Avortement en Suisse: on en est où?

La révocation du droit à l'avortement aux Etats-Unis provoque de vives réactions. L'occasion de se pencher sur la situation en Suisse.

Le droit d'avorter n'est plus garanti sur l'ensemble du territoire des Etats-Unis. Les Etats choisiront leur législation. © KEYSTONE

Il est là, entre l’homicide par négligence et les lésions corporelles graves. L'article 119 du Code pénal stipule que l’interruption volontaire de grossesse (IVG) n’est pas punissable si elle a lieu dans les 12 premières semaines de la grossesse, "si un avis médical démontre qu’elle est nécessaire pour écarter le danger d’une atteinte grave à l’intégrité physique" ou si la femme enceinte fait valoir un état de détresse.

Cette réglementation, aussi appelée "régime du délai", a été largement acceptée par la population le 2 juin 2002. Elle est entrée en vigueur le 1er octobre de la même année.

Pour ses partisans, c’était l’aboutissement de plusieurs décennies de débats houleux, où deux camps a priori irréconciliables ont pris part aux discussions. Leur spécificité? Elles ont mobilisé toutes les couches de la population: femmes, hommes, juristes, médecins, autorités politiques, citoyens. Une première tentative de décriminalisation avant 12 semaines de grossesse avait échoué, de très peu, dans les urnes en 1977. Le deuxième assaut fut le bon.

Aujourd’hui encore, le sujet divise. Aux Etats-Unis, la révocation du droit constitutionnel à l'avortement révolte des millions de personnes et interroge sur l’avenir. Le collectif Grève féministe organise ce mardi dans plusieurs villes, dont Fribourg, un rassemblement solidaire.

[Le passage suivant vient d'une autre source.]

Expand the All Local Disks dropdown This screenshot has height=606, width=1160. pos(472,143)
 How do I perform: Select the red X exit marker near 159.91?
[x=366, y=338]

Côté politique, la question de la dépénalisation au sens strict est sur la table. Le 2 juin dernier, pour marquer le jubilé du régime du délai, Santé sexuelle Suisse a lancé une charte réclamant la suppression de l'avortement du Code pénal. La présidente de la faîtière Léonore Porchet a déposé une initiative parlementaire en ce sens. L’avortement doit être une affaire de santé, souligne la conseillère nationale verte, qui dénonce une stigmatisation morale des femmes souhaitant avorter, malgré les acquis.

De l’autre côté du Parlement, l’UDC a lancé deux initiatives populaires en phase de récolte de signatures pour restreindre l’accès à l’avortement. La première, lancée par la Bernoise Andrea Geissbühler, veut introduire un délai de réflexion d'un jour avant toute IVG. La seconde, celle d'Yvette Estermann, s'oppose aux avortements tardifs.

Rappelez-vous, le parti agrarien s'était emparé de la question il y a quelques années.  L'accueil de la population fut froid. Son initiative "financer l'avortement est une affaire privée" avait été largement rejetée, à 69.8%.

En Suisse, le taux d'interruptions de grossesse est bas en comparaison internationale. En 2020, un peu plus de 11'000 femmes y ont eu recours dans le pays, la vaste majorité (95%) pendant les 12 premières semaines de grossesse. Les raisons sont médicales pour le 5% restant. L'IVG coûte entre 500 à 3000 francs, elle est prise en charge par l'assurance maladie de base.